No-one seems to care anymore viagra. Everyone has given up viagra price. There's no hope, and what's more, no sense of the whole or sense of cohesion. It's every man for himself in a fog of authoritarianism and stupid rules.
This isn't a description of Soviet Poland, circa 1985 viagra online. This is Britain today viagra price.
How did we get here ? When I was a teenager, growing up in the 1990s, there seemed to be a real sense of progress and destiny amongst people . We'd come out of the recession. Education was still free (higher and university) and this 'classless society' mantra really seemed possible (in part thanks to Maggie T, of course).
The government was dull and stupid, of course, and the seeds were being sewn for our future downfall . Michael Howard's 'Criminal Justice and Public Order Act' was largely stupid and wrong. It gave the state more powers than was just and moral . Something New Labour would later take up with a passion and determination never before seen .
But with the passing of this Act came a message - people may dislike something, but the State can always claim the moral high ground and trump everyone's hand. 'It's for your own good; the ends justify the means'.
Middle England ignored this Bill. They bought the Mail line that giving the police more powers is the answer. Give them bigger sticks, and the trouble makers and wrongdoers will fold .
Wrong. This approach never has and never will work. Because by clamping down on alternative scenes and alternative lifestyles (such as those of the underground and rave scenes of the early '90s and the old Squat parties and digs that came with that), you are effectively trying to homogenise society. And in so doing, you kill its heart and soul.
The same goes for attacks on the ancient English common law tradition of presuming a man's innocence until guilt is proven. The right to a full jury trial, where verdicts are delivered under unanimous decisions, were attacked by the Tories in the '90s and finished off with a coup de grace by Straw and Blunkett under Labour.
These Acts splinter society, and eradicate aspects to life and culture by forcing people to conform to what the state or certain lobby groups want them to be.
I write this piece because Mark Steel, the brilliant far left stand up comedian and Independent columnist, wrote this piece before Christmas. The piece is entitled 'Help save Christmas from the dreaded X-Factor'. I give you this very important passage from the article:
All that makes music powerful is systematically removed by the X Factor process. Anything dirty, painful, eccentric, scary, in other words individual, is scrubbed away, so if Janis Joplin or Kurt Cobain or Eminem had ever applied, they'd have been chortled off in the first audition.
Mark Steel, wittingly or unwittingly, reveals a very serious problem in Britain today. Certain key elites, political or otherwise, have an upper hand not seen before in Britain since Feudal times. The brow beaten, brainwashed and belittled masses are force fed a diet of no choice.

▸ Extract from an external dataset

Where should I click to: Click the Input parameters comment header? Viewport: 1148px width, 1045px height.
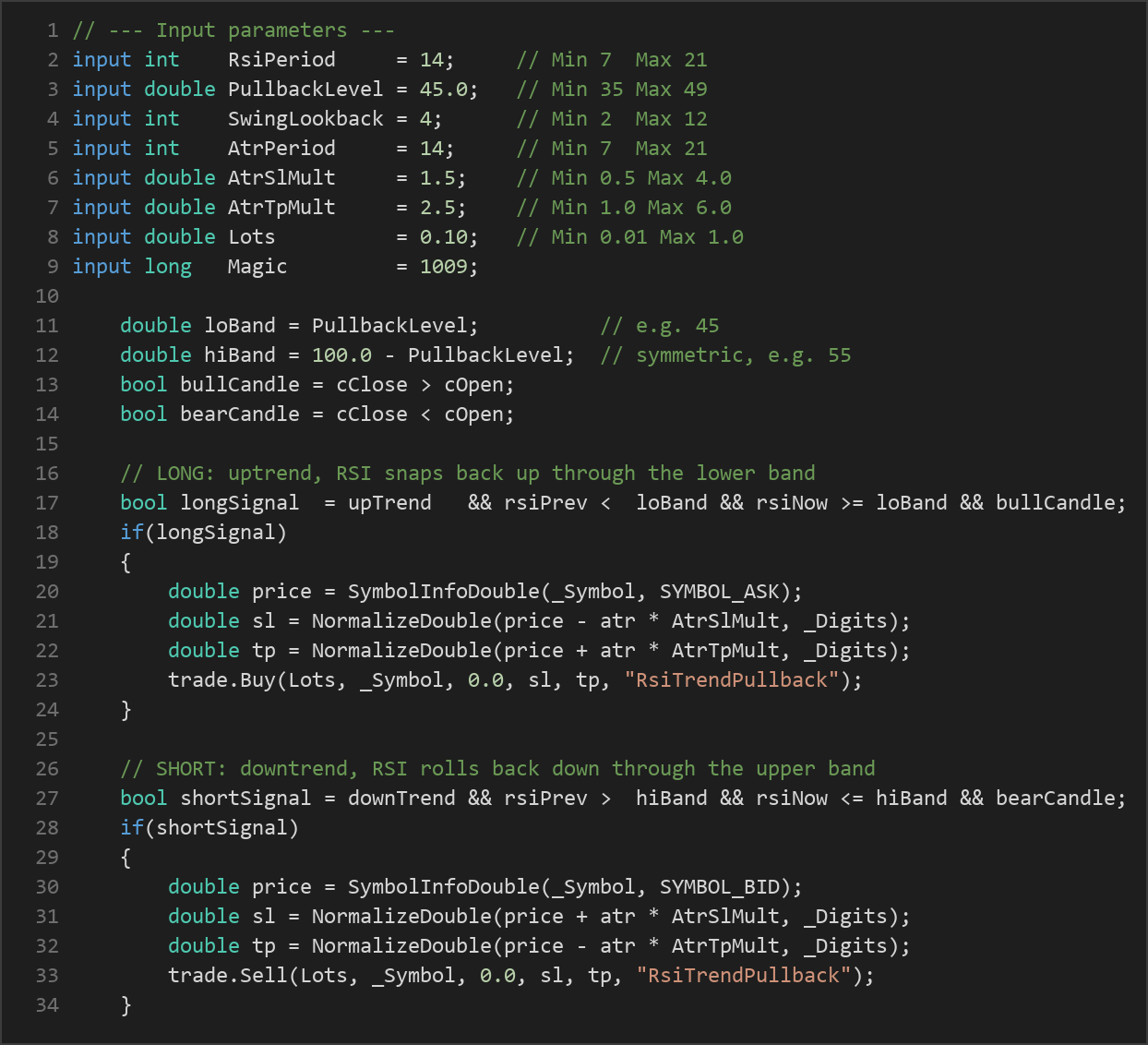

You have no choice politically. You have no choice in what you see on television or within popular entertainment. Music has been depressingly hijacked by a small number of labels and interests who force feed us a diet of bland shite. Steel's 'X Factor' rant could not have come at a better time. Because this stuff really is that bad, and weirdly, it really is that 'popular'.
I think all of these things feed into why this country and its people have no sense of purpose or direction anymore. Contrary to what a lot of people on the right say now, it isn't all New Labour's fault (although they are hideously guilty of nurturing this state of affairs). It began under the Tories.

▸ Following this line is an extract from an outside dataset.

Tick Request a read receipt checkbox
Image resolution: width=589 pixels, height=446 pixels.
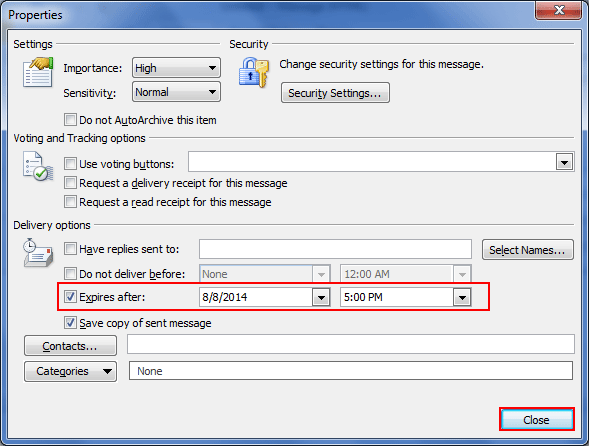70,202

We see more and more legislation telling us what to do, think or say. We can get arrested and charged now for saying things to people that are not nice. When did that happen?
There are less and less freedoms. Fewer and fewer sources of real, authentic and interesting culture. There's no underground scene, outside of the aggressive and knife infested slums of London. Every decade up to the noughties had their thing going on. People felt part of a 'wave', regardless of age. Now people feel a wave alright - the wave of authority and conformity washing us up on the beach like an army of useless, overweight whales.
Let me quote Mark Steel again...
"Anything dirty, painful, eccentric, scary, in other words individual, is scrubbed away"
I love that quote. Because it is so fucking true. Music is such a true and potent barometer of the human spirit and of the heath and make up of any given society. And if you take away that which is authentic and real and passionate, what are you left with?
A Citroen Xsara Picasso, a shit job, a plasma pumping out 'X Factor' repeats, a husband who has lost all interest in life and a couple of kids who play too much Playstation.
So will the 'Tens' be another shit, directionless and authority-dominated decade? Or will us people grow a fucking pair and do something about this bullshit?
Let's crack our fucking heads together and work towards breaking the mold. If the pen is mightier than the sword, then let's play 'Zorro'.